Top of Data supplied
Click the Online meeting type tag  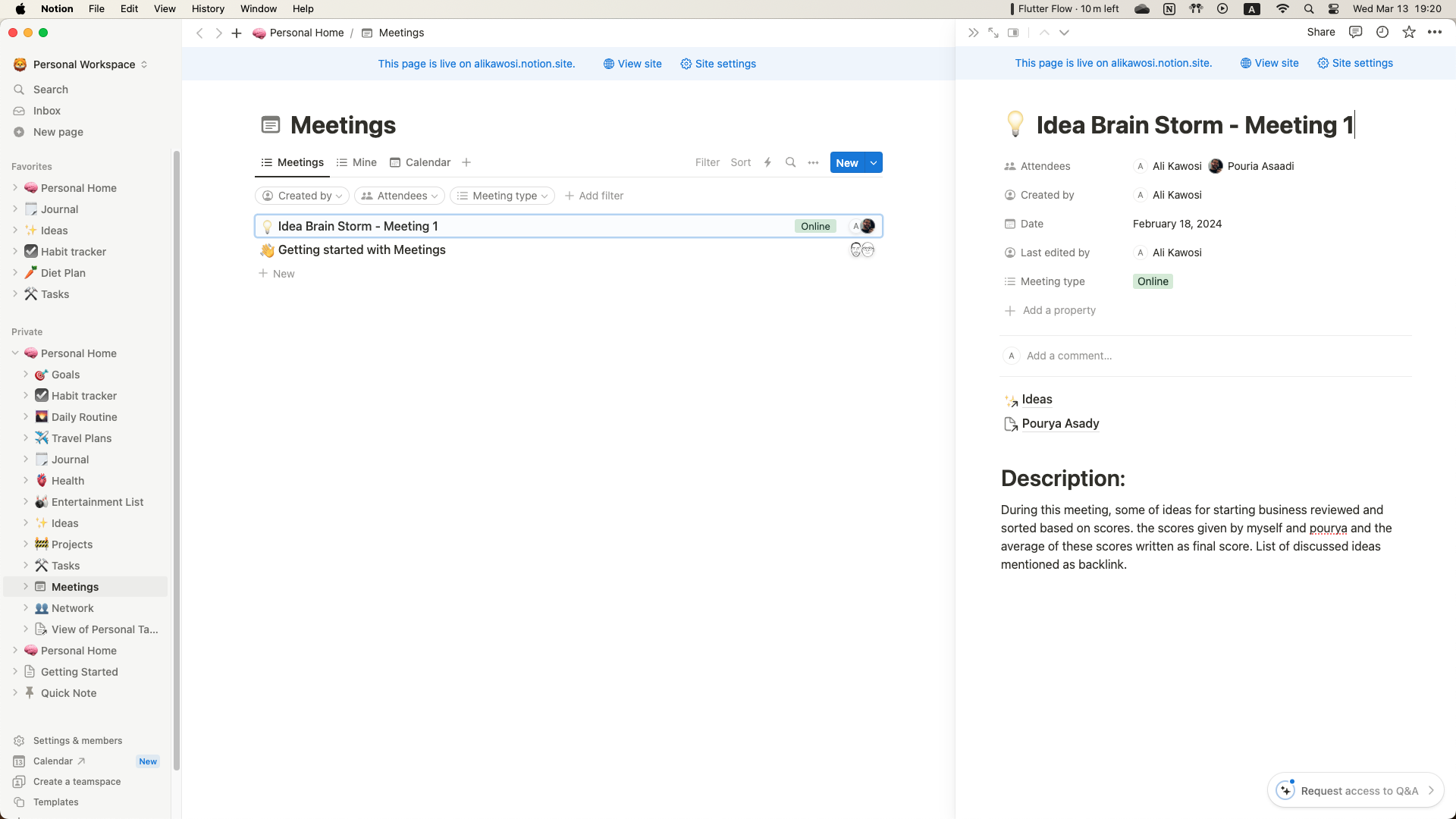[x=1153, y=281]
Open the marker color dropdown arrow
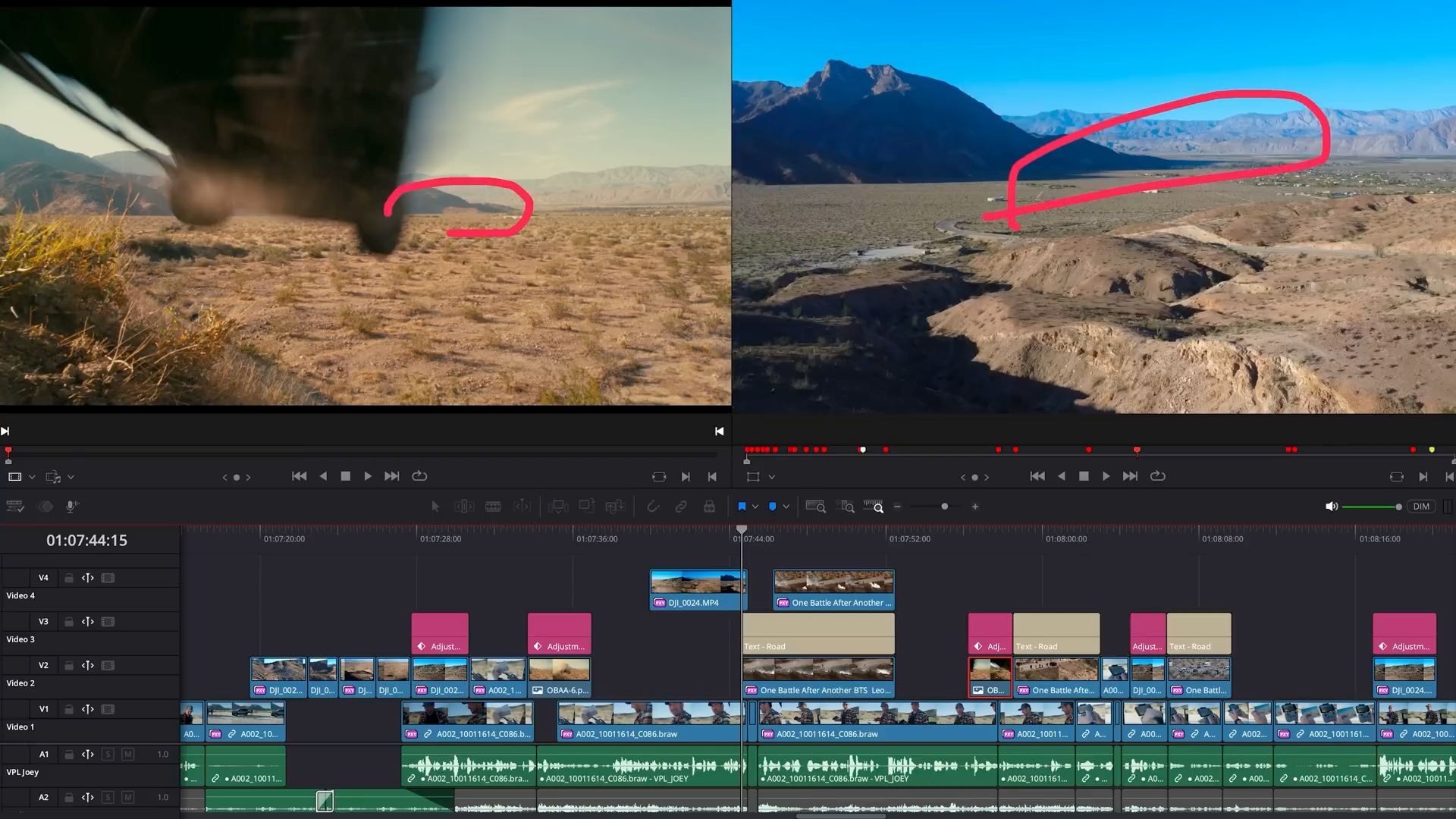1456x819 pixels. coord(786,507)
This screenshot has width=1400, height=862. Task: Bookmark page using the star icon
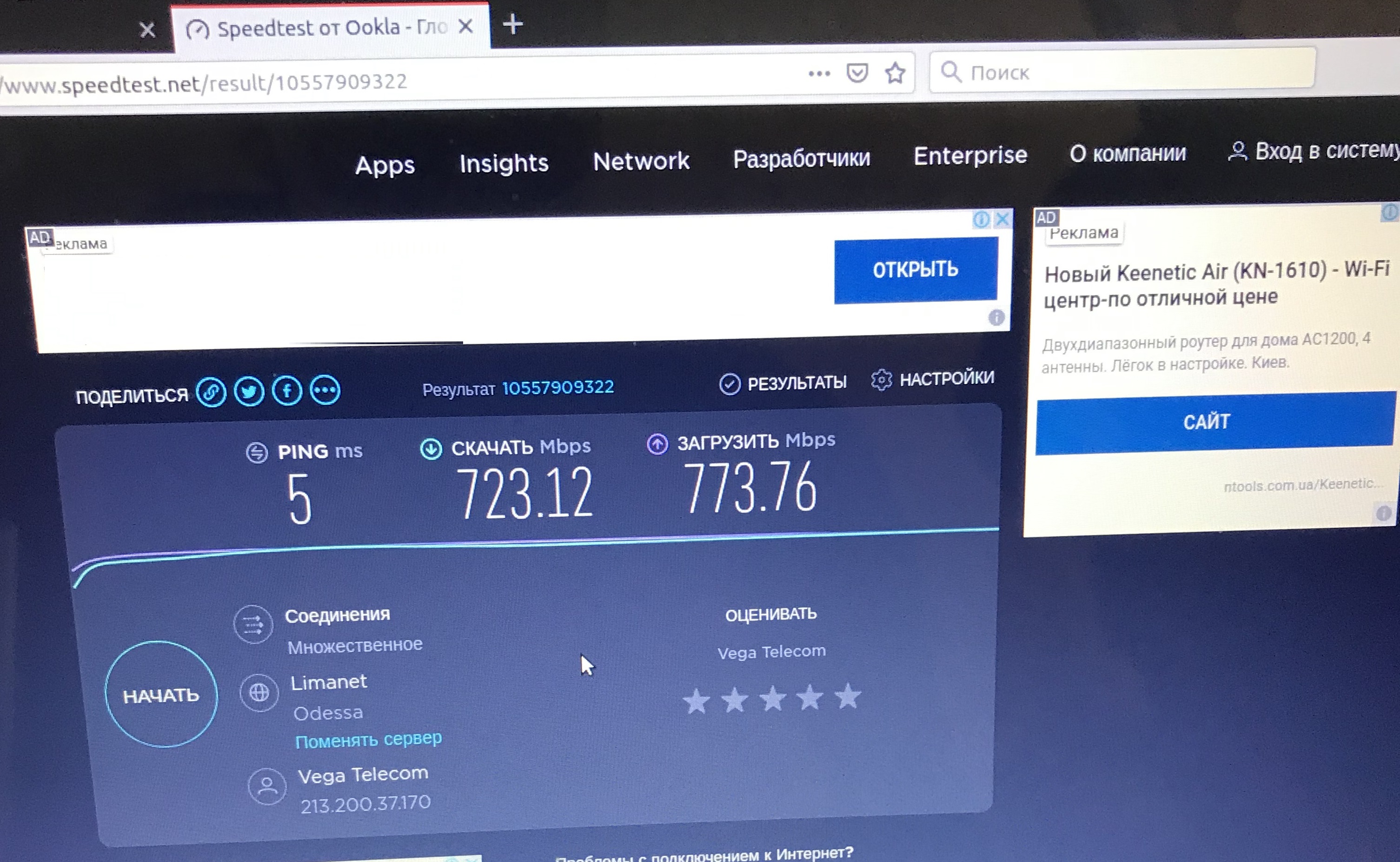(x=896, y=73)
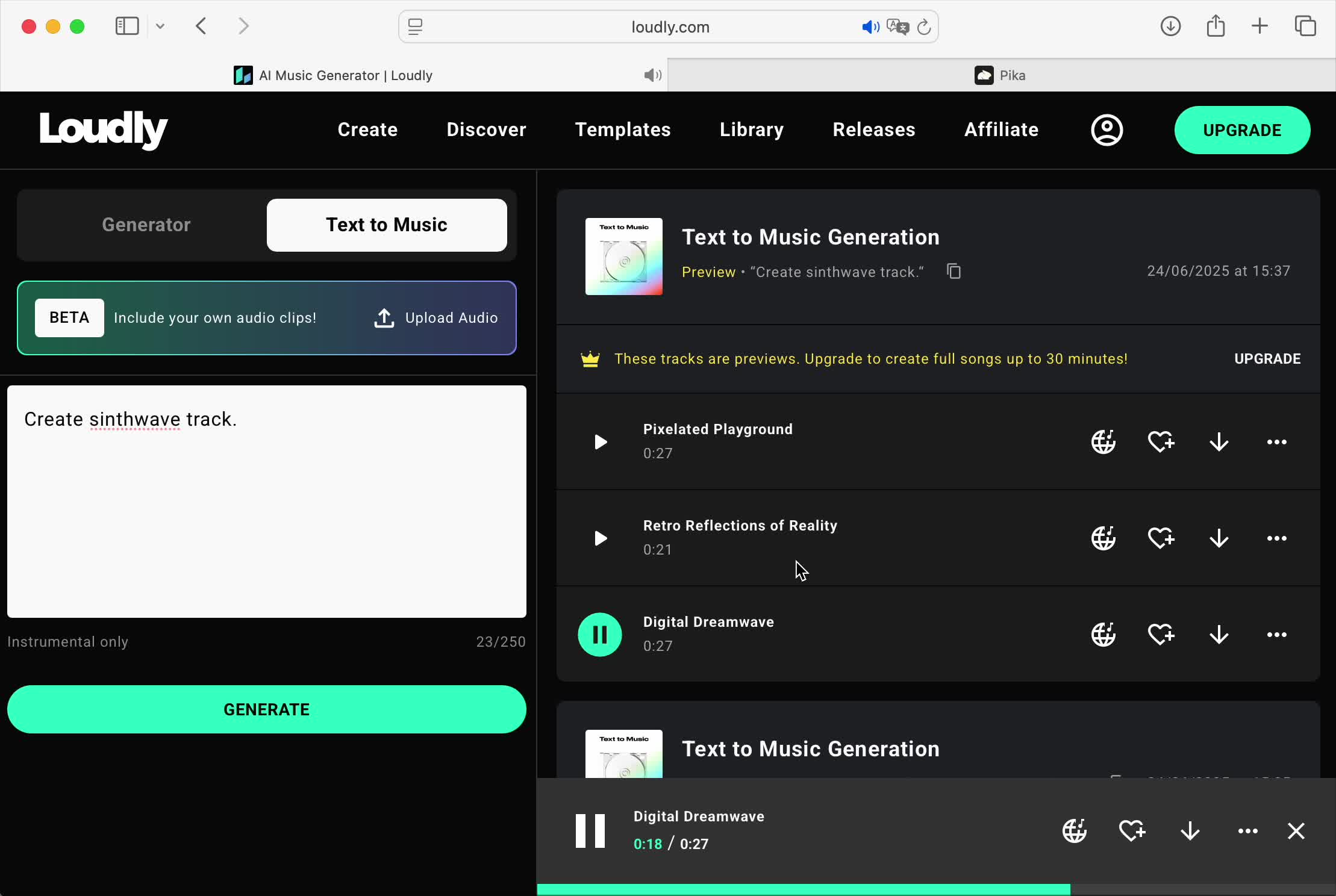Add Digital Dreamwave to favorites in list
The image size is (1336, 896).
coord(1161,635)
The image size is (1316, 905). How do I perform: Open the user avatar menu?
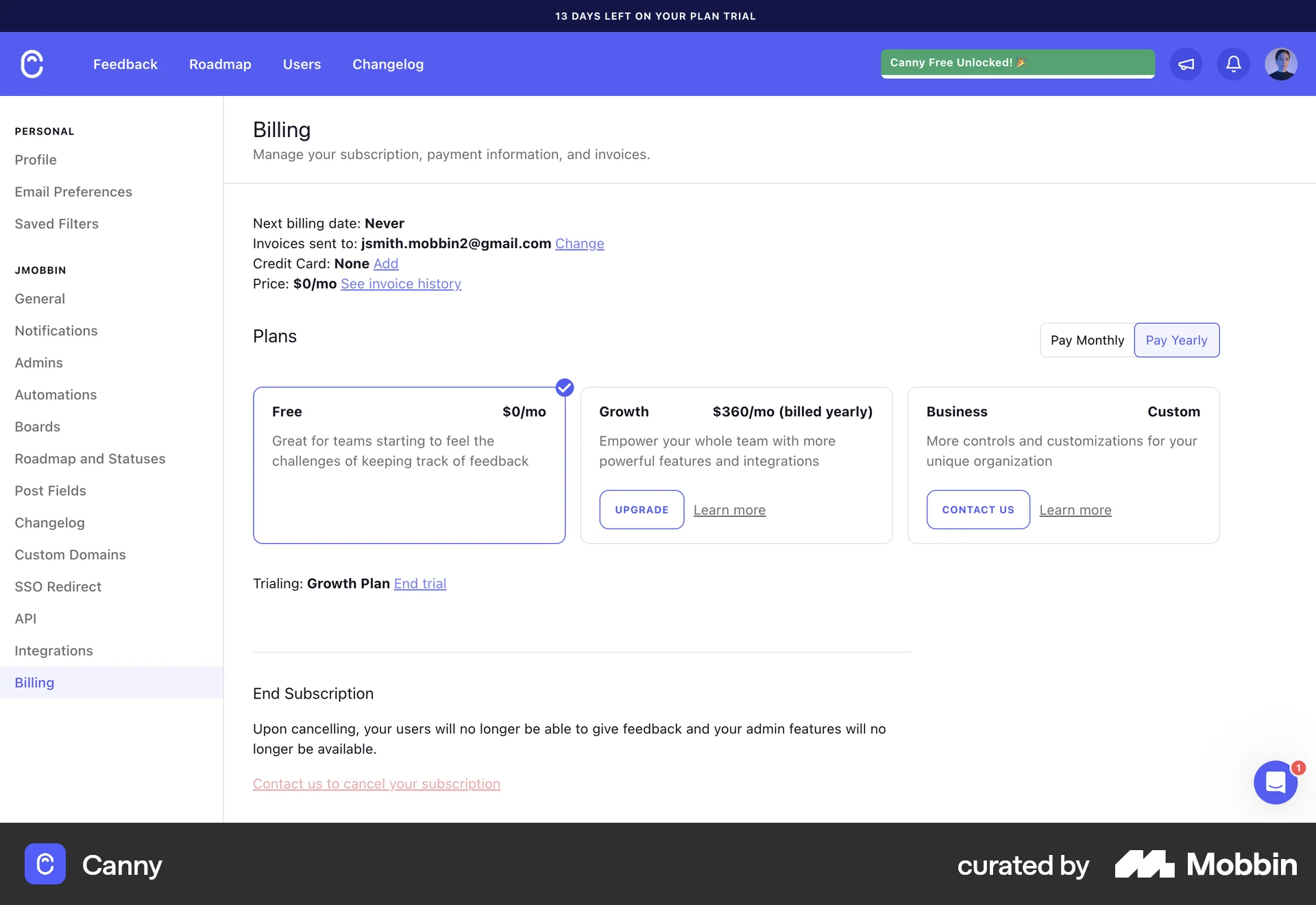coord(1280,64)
Bottom of Data supplied
## What the exercise asks
Once you find the line that contains "Open the marker color dropdown arrow", reproduce it and every line after it through the end of the entries above, exactly as written, with no pictures.

## Written reply
Open the marker color dropdown arrow
1456x819 pixels. coord(786,507)
This screenshot has width=1400, height=862. Task: Bookmark page using the star icon
(x=896, y=73)
Add Digital Dreamwave to favorites in list
The image size is (1336, 896).
coord(1161,635)
The image size is (1316, 905). How do I perform: Open the user avatar menu?
coord(1280,64)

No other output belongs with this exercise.